Take the data below and extract the lines from the one with "pes tomato tin" to the one with "Pes Tomato Drum (84, 81)", inclusive, exactly as written.

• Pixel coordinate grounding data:
-------------------------
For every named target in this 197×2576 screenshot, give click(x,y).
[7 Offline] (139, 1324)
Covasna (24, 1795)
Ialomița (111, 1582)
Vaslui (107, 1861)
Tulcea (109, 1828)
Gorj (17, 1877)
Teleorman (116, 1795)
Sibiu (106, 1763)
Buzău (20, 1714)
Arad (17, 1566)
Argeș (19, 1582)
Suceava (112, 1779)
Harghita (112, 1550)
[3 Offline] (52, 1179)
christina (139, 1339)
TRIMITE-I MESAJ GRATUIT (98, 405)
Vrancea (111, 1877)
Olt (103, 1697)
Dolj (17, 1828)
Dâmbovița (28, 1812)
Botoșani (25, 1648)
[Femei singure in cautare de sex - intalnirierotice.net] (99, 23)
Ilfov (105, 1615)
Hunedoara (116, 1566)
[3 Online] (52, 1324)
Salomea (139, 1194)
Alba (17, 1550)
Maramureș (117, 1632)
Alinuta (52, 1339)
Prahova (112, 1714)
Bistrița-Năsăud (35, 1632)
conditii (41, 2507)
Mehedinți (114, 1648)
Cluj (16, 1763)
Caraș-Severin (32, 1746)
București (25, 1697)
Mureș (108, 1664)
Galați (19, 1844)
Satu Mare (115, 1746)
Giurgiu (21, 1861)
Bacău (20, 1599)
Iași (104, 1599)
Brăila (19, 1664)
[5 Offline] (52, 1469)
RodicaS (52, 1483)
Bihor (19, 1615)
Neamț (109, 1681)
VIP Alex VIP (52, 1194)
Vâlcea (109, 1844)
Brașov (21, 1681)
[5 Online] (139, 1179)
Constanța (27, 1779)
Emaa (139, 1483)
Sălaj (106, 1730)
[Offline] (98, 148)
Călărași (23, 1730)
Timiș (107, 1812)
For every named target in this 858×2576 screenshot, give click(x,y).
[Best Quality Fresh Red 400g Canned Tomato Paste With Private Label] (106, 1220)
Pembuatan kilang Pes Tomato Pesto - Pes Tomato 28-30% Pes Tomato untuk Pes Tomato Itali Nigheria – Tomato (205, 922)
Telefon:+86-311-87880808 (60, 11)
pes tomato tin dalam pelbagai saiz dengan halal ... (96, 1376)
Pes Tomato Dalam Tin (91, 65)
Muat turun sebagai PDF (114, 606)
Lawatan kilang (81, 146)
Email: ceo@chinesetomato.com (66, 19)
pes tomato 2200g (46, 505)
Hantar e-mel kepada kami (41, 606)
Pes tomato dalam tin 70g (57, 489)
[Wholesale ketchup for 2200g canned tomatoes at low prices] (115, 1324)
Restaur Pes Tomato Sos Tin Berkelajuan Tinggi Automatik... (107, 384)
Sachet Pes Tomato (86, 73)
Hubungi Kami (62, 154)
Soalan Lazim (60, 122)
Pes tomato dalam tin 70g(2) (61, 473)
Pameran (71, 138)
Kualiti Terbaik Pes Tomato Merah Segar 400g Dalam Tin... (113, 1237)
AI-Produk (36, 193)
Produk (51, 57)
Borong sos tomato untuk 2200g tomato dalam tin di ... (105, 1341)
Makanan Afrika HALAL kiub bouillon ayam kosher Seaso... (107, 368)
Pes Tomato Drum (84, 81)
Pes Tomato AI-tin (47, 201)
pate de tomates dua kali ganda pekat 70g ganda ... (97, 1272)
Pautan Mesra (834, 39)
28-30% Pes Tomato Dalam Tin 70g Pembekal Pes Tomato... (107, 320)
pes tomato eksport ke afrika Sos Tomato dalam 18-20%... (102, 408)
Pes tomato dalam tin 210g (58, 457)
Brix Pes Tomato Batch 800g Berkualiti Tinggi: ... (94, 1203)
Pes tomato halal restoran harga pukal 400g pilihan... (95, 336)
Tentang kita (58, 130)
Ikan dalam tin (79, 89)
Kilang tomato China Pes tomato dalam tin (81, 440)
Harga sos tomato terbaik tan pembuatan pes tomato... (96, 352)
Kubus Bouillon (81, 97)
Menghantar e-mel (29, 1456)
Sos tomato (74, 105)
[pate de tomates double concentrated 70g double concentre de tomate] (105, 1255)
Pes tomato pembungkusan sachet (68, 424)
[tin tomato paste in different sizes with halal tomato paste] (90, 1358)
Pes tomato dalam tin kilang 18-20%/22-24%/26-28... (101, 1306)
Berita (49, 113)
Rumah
-------------------------
• Response:
pes tomato tin dalam pelbagai saiz dengan halal ... (96, 1376)
Pes Tomato Dalam Tin (91, 65)
Muat turun sebagai PDF (114, 606)
Lawatan kilang (81, 146)
Email: ceo@chinesetomato.com (66, 19)
pes tomato 2200g (46, 505)
Hantar e-mel kepada kami (41, 606)
Pes tomato dalam tin 70g (57, 489)
[Wholesale ketchup for 2200g canned tomatoes at low prices] (115, 1324)
Restaur Pes Tomato Sos Tin Berkelajuan Tinggi Automatik... (107, 384)
Sachet Pes Tomato (86, 73)
Hubungi Kami (62, 154)
Soalan Lazim (60, 122)
Pes tomato dalam tin 70g(2) (61, 473)
Pameran (71, 138)
Kualiti Terbaik Pes Tomato Merah Segar 400g Dalam Tin... (113, 1237)
AI-Produk (36, 193)
Produk (51, 57)
Borong sos tomato untuk 2200g tomato dalam tin di ... (105, 1341)
Makanan Afrika HALAL kiub bouillon ayam kosher Seaso... (107, 368)
Pes Tomato Drum (84, 81)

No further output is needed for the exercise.